Moreover, the district court made no attempt to ascertain Phillips’ competency to understand the nature of the proceeding he was undertaking and the dangers involved. Unlike Faretta, supra, where' the trial court insisted on a hearing to determine competency, the record before us is clearly void of any attempt to provide a competency hearing for Phillips. Phillips, supra, at 411, 700 P.2d at 33.
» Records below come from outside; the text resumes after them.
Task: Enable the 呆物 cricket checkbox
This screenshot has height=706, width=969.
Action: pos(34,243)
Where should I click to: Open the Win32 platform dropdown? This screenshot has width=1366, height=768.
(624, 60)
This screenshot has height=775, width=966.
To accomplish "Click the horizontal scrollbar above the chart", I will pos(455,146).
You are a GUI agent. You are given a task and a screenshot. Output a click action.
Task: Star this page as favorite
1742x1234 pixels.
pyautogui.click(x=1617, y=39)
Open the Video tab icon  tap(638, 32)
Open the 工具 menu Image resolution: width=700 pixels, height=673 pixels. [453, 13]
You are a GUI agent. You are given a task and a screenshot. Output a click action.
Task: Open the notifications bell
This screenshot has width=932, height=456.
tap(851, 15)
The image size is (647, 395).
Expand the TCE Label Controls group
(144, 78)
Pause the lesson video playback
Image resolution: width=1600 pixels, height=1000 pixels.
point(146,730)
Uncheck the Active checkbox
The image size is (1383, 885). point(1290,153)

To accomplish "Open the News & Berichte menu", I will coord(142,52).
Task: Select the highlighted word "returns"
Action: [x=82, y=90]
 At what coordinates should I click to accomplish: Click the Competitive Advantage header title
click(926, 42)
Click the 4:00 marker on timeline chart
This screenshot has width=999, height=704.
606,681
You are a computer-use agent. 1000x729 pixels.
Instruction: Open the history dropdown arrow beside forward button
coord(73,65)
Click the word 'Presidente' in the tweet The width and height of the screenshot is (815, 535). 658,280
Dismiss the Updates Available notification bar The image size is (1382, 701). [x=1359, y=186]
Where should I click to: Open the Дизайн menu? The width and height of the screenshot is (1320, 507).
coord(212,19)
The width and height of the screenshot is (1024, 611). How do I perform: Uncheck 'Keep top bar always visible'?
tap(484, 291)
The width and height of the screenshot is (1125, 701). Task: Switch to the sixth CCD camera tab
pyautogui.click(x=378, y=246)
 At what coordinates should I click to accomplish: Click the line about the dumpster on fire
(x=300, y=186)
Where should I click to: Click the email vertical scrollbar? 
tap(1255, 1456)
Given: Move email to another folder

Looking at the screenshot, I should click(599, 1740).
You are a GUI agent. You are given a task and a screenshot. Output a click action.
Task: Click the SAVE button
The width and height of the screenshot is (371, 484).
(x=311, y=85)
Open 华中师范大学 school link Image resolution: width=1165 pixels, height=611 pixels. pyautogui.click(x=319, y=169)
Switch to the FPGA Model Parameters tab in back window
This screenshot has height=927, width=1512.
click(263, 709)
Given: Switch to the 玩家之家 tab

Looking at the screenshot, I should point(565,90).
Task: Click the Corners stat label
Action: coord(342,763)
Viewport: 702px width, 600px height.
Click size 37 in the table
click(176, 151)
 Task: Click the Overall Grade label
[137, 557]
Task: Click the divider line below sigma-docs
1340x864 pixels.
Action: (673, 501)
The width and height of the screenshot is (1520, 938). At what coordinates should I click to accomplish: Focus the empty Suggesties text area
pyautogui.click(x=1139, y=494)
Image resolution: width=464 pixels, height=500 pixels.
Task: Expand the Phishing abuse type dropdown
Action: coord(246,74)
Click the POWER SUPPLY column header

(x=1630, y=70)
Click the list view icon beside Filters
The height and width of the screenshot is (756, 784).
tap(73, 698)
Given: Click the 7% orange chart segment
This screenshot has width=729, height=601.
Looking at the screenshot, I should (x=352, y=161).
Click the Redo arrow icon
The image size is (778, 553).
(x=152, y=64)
In footnote 2, p. 31 of Phillips, I pointed out that:

At least on the average of two or three times a month this Court routinely, against my vote, grants motions of defense counsel to withdraw as counsel for appealing defendants. These motions are generally presented before assignments are made to the Court of Appeals. Hence, that court is probably more *906plagued than this Court with appeal briefs and arguments which are not of the quality to be of much aid in seeking a fair and just resolution. This Court’s failure to require that a competency hearing be conducted by a district court assuredly works the mischief of which Chief Justice Burger wrote in Faretta, infra:
“There is nothing desirable or useful in permitting every accused person, even the most uneducated and inexperienced, to insist upon conducting his own defense to criminal charges. Moreover, there is no constitutional basis for the Court’s holding, and it can only add to the problems of an already malfunctioning criminal justice system.”
Although, as perceived by the Faretta Court, there is a constitutional basis in Idaho, art 1, § 13, the problems alluded to by the Chief Justice will be greatly ameliorated by requiring the competency hearing which the Faretta Court declared to be mandated by Adams v. United States ex rel. McCann, [317 U.S. 269, 63 S.Ct. 236, 87 L.Ed. 268 (1942)] infra. Moreover, some members of this Court might welcome the forewarning that pro se appellants in post-conviction cases would appear to have a constitutional right to present their own oral argument.
Phillips, supra, at 410 n. 2, 700 P.2d at 31-32 n. 2.

Since then, over my objection, the Court has allowed probably 30 criminal appellants to discharge their attorneys, or conversely, allowed their attorneys to withdraw, usually to end up going pro se. My objection, of course, has been that such waiver of the right to counsel is impermissible without first assigning a district court to ascertain competency of a defendant to represent himself. To no avail.

. In the language of the district judge.